Unos medios entre los que se encuentran nueve agentes medioambientales, dos brigadas helitransportadas, dos brigadas del MAPAMA, 10 cuadrillas de tierra y dos unidades de la UME junto a ocho bulldozer y cuatro autobombas. En el operativo están también trabajando cuatro helicópteros, uno de ellos de control y coordinación que esté sábado han podido operar con normalidad al contrario que en días anteriores.

Una de las principales dificultades que se ha encontrando el operativo de extinción los dos últimos días fue el fenómeno de inversión térmica, que consiste en que se acumulan capas de aire caliente en la parte superior de la atmósfera que impide que el humo se disipe, reduciendo o eliminando las posibilidades de vuelo de las aeronaves por la falta de visibilidad.

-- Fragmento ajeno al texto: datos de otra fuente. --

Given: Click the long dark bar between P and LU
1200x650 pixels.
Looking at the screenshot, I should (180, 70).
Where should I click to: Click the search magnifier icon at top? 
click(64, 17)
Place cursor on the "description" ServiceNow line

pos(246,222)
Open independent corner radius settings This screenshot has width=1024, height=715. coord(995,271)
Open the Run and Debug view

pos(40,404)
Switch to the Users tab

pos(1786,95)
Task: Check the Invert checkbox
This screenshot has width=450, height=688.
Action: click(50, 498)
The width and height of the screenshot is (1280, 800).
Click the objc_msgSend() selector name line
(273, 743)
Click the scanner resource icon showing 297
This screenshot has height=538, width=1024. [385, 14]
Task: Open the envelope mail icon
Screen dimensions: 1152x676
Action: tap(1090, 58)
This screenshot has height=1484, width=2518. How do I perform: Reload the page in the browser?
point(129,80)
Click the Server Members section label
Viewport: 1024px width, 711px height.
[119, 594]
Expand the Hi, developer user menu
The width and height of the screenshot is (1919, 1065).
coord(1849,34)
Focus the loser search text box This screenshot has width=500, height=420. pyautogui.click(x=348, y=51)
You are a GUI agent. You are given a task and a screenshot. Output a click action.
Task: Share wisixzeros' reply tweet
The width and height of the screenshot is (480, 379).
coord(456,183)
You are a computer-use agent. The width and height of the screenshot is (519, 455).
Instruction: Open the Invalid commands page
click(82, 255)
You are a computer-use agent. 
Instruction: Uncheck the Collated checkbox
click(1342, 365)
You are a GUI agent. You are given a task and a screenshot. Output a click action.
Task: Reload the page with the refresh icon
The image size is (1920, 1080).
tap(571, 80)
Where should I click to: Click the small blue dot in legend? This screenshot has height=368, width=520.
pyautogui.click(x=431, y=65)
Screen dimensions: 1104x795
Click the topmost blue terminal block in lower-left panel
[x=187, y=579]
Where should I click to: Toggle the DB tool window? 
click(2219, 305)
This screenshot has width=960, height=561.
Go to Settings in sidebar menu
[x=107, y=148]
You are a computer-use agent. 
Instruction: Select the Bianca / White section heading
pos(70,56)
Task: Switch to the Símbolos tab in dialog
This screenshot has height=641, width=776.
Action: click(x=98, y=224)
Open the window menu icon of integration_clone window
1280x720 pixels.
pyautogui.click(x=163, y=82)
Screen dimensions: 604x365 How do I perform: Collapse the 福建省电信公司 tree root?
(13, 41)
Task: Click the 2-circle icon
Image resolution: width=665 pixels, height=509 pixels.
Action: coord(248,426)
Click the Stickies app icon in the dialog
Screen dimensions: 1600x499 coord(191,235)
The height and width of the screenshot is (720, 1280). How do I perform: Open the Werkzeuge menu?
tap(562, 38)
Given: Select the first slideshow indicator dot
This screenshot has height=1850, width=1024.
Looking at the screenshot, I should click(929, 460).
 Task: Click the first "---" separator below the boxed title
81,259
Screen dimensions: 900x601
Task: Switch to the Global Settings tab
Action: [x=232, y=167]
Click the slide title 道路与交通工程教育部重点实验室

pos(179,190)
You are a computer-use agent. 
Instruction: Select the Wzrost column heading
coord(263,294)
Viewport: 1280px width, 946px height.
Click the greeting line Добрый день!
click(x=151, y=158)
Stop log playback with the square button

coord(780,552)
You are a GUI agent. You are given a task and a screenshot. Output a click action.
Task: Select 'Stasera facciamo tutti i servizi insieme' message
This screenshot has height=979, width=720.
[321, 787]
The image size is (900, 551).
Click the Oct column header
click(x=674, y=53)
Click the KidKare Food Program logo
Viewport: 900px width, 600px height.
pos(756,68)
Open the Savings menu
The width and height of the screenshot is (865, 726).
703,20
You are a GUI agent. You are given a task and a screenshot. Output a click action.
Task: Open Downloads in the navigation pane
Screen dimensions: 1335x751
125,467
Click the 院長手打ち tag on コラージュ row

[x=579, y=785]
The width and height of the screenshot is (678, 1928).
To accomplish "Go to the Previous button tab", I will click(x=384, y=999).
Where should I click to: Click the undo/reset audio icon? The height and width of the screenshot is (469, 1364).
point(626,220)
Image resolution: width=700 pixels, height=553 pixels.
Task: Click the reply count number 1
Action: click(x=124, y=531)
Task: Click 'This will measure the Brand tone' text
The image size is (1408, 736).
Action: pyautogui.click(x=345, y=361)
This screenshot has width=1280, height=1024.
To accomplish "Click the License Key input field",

El descenso de las temperaturas, el aumento de la humedad y el viento que ha soplado en Cabrera este sábado ha conseguido disipar el intenso humo que impedía el vuelo de los medios aéreos y que también ha permitido abrir la carretera LE-126 de Quintanilla de Losada al Puerto de Carbajal, entre los kilómetros 36 y 43, que estuvo cortada haya por la mañana de este sábado.

Aunque las precipitaciones no han sido cuantiosas, para este domingo las previsiones indican que las lluvias seguirán este domingo, lo que podría poner definitivamente fin al incendio más importante de la Comunidad Autónoma de Castilla y León y del país en todo lo que va de año.

Por otra parte, la Junta ha informado que todavía no se ha realizado una medición precisa de la superficie actual, pero por las imágenes de satélite se estima que la superficie afectada rondará las 8.000 hectáreas, si bien quedan algunas zonas dentro del perímetro exterior sin quemar. Otras fuentes apuntan a que la superficie quemada superaría las 10.000 hectáreas.